类方法、类中 associated const item 都属于 value namespace. 但是由于一个 struct 可以有多个 impl 块，仍然会有重名发生.

enum D {
    A,
    B,
    C,
}

impl Int for D {
    const FN: i32 = 1926;
    fn get(&self) -> i32 {
        match self {
            D::A => 1,
            D::B => 2,
            D::C => 3,
        }
    }
}

impl Str for D {
    fn get(&self) -> String {
        match self {
            D::A => String::from("A"),
            D::B => String::from("B"),
            D::C => String::from("C"),
        }
    }
}

impl D {
    fn get(&self) -> i32 {
        114514
    }
}

impl Con for D {}

struct P {}

impl Int for P {
    const FN: i32 = 2026;
    fn get(&self) -> i32 {
        1919810
    }
}

trait Int {
    const FN: i32;
    fn get(&self) -> i32;
}

trait Str {
    fn get(&self) -> String;
}

trait Con {
    const FN: i32 = 0817;
}
struct Y {
    i: i32,
    p: i32,
}

fn g(d: i32, ff: &str) -> [i32; 2] {
    let mut a = [0; 2];
    a[0] = d;
    a[1] = ff.len() as i32;
    a
}
fn main() {
    let d = D::B;
    println!("{}", D::get(&d)); // 114514
    println!("{}", Int::get(&d)); // 2
    let p = P {};
    println!("{}", Int::get(&p)); // 1919810
    println!("{}", Str::get(&d)); // B
    println!("{}", d.get()); // 114514
    println!("{}", P::FN); // 2026
    // println!("{}", D::FN); // error
    // println!("{}", Int::FN); // error
    // println!("{}", Con::FN); // error
    println!("{}", <D as Con>::FN); // 817
    println!("{}", <D as Int>::FN); // 1926
    println!(
        "{:?}",
        g({ 123 }, "Hello") // [123, 5]
    );
}

总之 1.field 和 method 可以重名；2.默认用 inherent impl 的 associated item, 它会覆盖 trait impl 的同名 item；3.如果要用 trait impl 的同名 item, 需要显式指定 trait 名.

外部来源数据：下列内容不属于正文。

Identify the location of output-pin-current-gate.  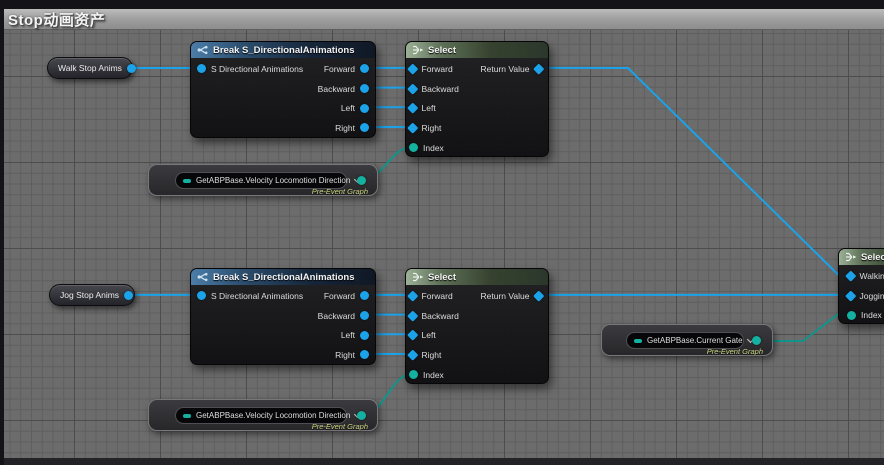
(756, 340).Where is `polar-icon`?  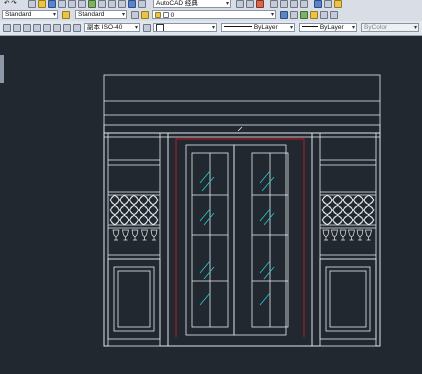
polar-icon is located at coordinates (37, 28).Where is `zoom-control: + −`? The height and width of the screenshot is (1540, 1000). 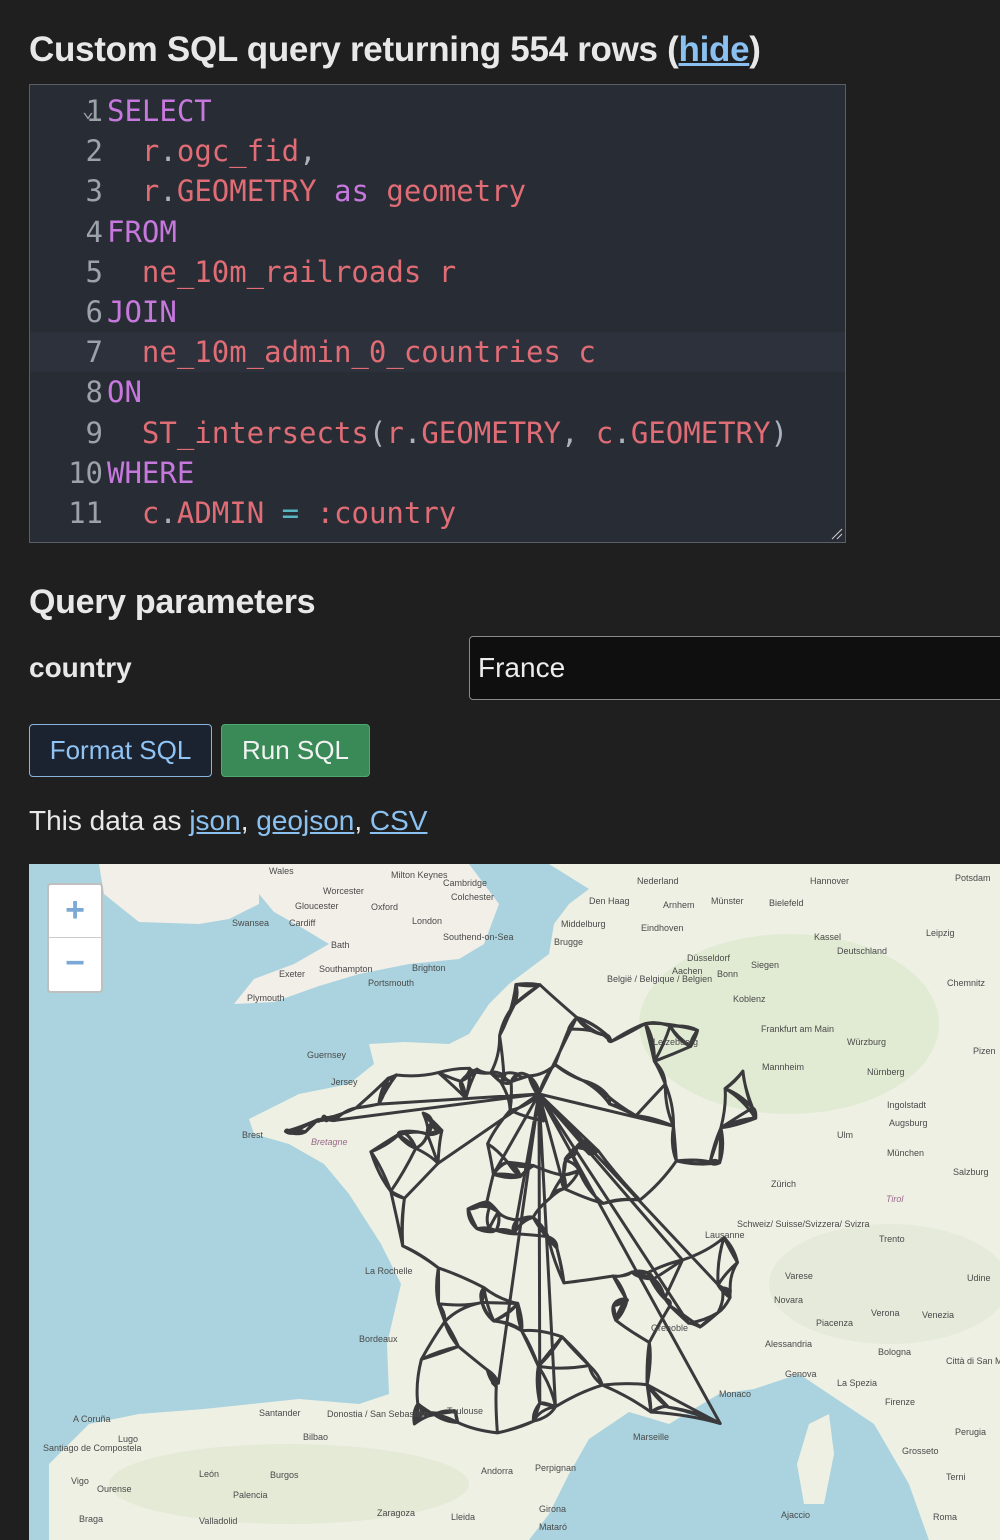
zoom-control: + − is located at coordinates (75, 938).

有时候 method 中没有 &self 参数，这样就必须用 as 指定调用的是哪个 struct 的 method.

Nested `impl`

struct G {}

trait Get {
    fn get(&self) -> i32 {
        19260817
    }
}
fn max(x: i32, y: i32) -> i32 {
    struct G {
        a: i32,
    }
    impl crate::G { // 1
        fn get() -> G {
            G { a: 1919810 }
        }
    }
    if x > y {
        impl Get for G {} // 2
        return x;
    }
    y
}
fn main() {
    let g = G::get();
    println!("{}", g.get()); // 19260817
}

情况 1，编译器直接按照路径寻找，得到的是函数外的空结构体；情况 2，在当前 scope 中寻找 G, 没找到继续回溯，直到在函数体这一层找到.

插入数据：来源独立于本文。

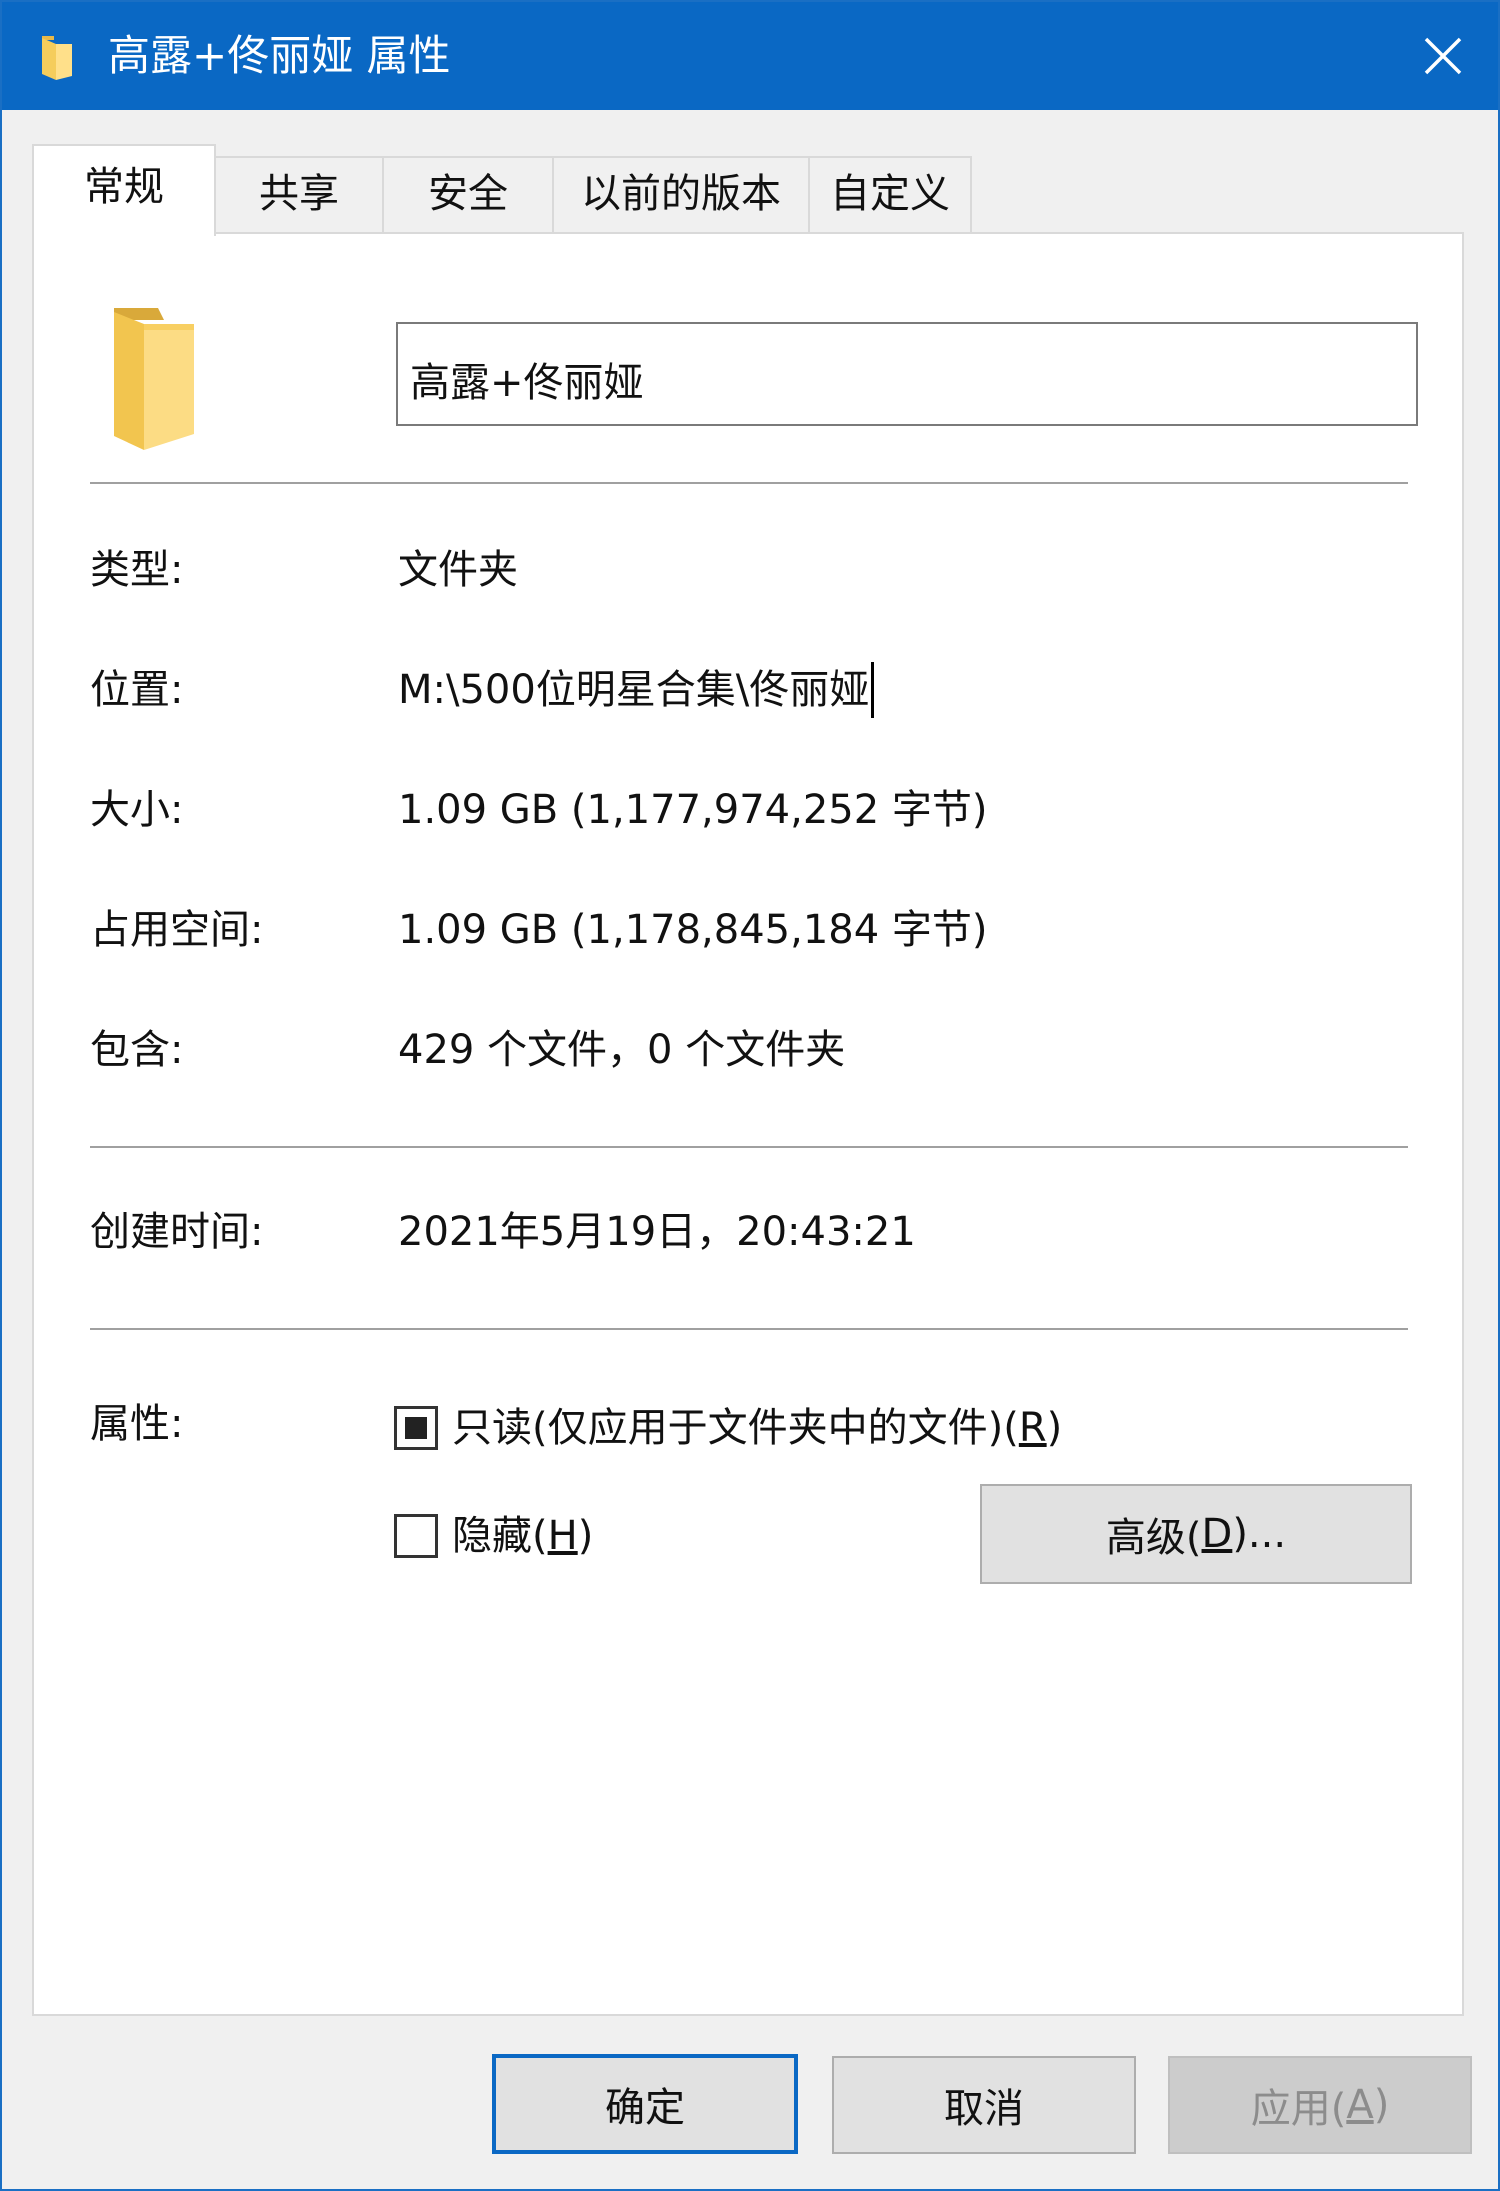 The width and height of the screenshot is (1500, 2191). I want to click on apply-suffix: ), so click(1382, 2105).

同时，g 的类型是通过类型推导得到的，编译器会在 G::get() 处推导出 G 的类型，并且知道这个 G 不仅仅有一个 field，还有个 get 方法. (用 Ctrl 是点不开这个 g.get() 的)

Copy, Clone and Reference

区分 Copy 和 move 语义的目的在于，浅拷贝容易出现 double free 的问题，例如带有堆上数据的数据结构 String Box<T>. 这一点，lifetime 和 Drop 机制是联合作用的，变量离开作用域时，Drop 会被调用，释放堆上数据. Copy trait 只有当数据结构中所有 field 都是 Copy 的时候，才能被自动实现.

如同标题所说，我们需要处理编译器赋值（包括传参、数组构造——其实也相当于函数传参）时编译器的细节，不能口口声声说我们删除了 trait 就弃之不顾。

几乎所有语言的基础类型（包括指针）都是值拷贝；对于用户自定义类型，C++ 允许用户自定义拷贝构造函数，Rust 则是通过 Copy trait 来标记类型是否可以值拷贝. Java 和 Python 则是引用传递. 浅拷贝可不能和引用混淆了(x).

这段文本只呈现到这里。